Surprising discovery of grave marker brings one family together

by: REVIEW, TIDINGS PHOTO: J. BRIAN MONIHAN - Bruce McAlister and Karen Offen were all smiles after they loaded up the tombstone and prepared to take it back to Eugene last August.What was once a great mystery became a great celebration for the descendants of Samantha McAlister.

On April 20, 40 members of the family gathered at the Eugene Masonic Cemetery to celebrate the recovery and restoration of the tombstone for Samantha McAlister. It had lay in a field in Lake Oswego for perhaps decades, covered with weeds and totally lost to the family of one of the greatest pioneer women of Oregon.
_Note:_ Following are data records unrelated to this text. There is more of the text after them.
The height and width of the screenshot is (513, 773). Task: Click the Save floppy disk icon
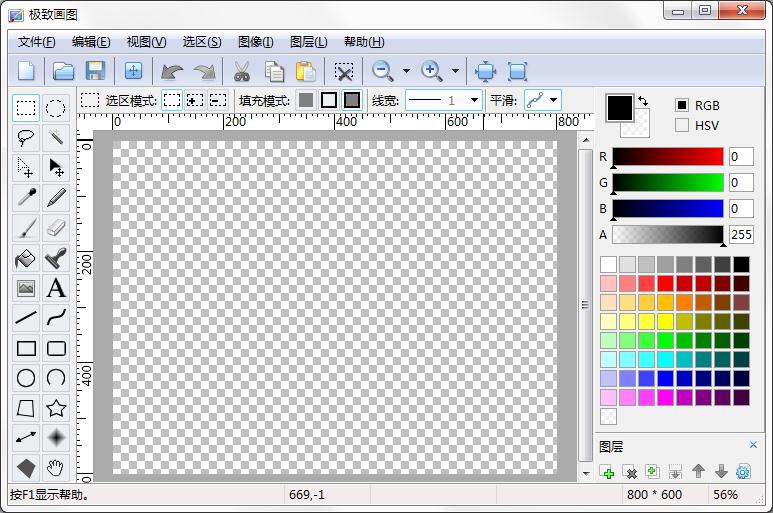(x=95, y=71)
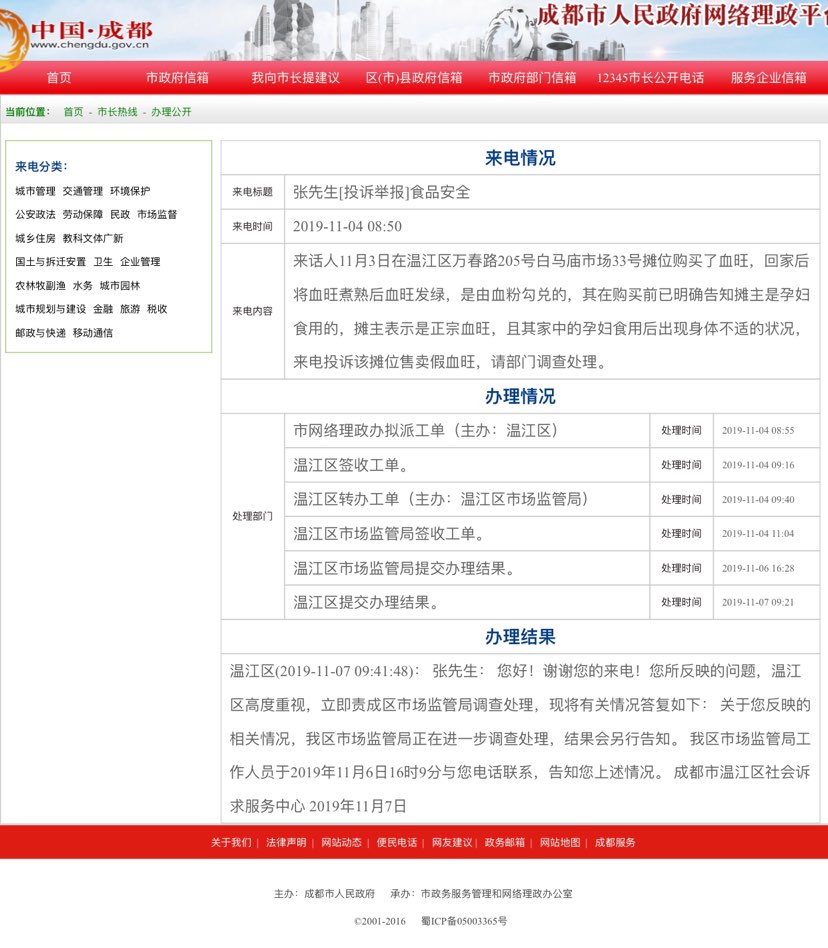Select the 城市管理 category link
Screen dimensions: 828x948
point(35,191)
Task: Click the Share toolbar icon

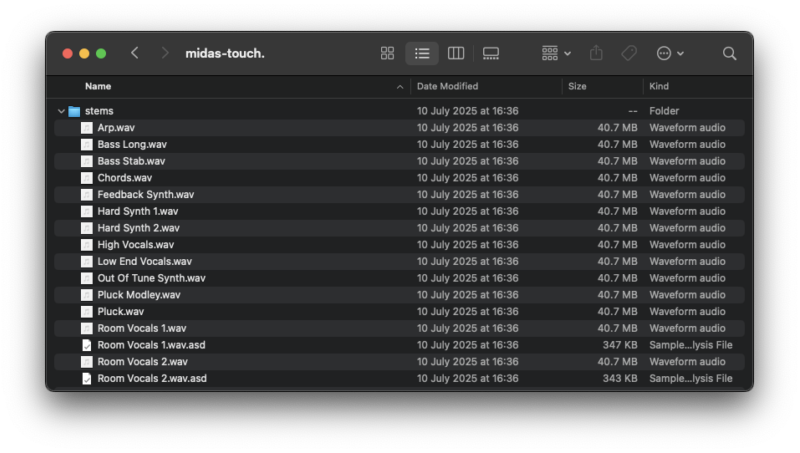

Now it stands where it was first set down in 1896.

It has been a strange story, but it ended with a lot of people glad all over.

"Most of the relatives there had never met each other before," said Karen Offen, a McAlister descendant. "When we had the tombstone back I started contacting relatives all over the country. This was a great excuse for everyone to get together."

There was one nonrelative at the event, but she was responsible for everything that had come about. Sarah DeMerritt likes to take her camera and wander around Lake Oswego looking for history in the most unlikely spots. By discovering the McAlister tombstone, she hit the jackpot.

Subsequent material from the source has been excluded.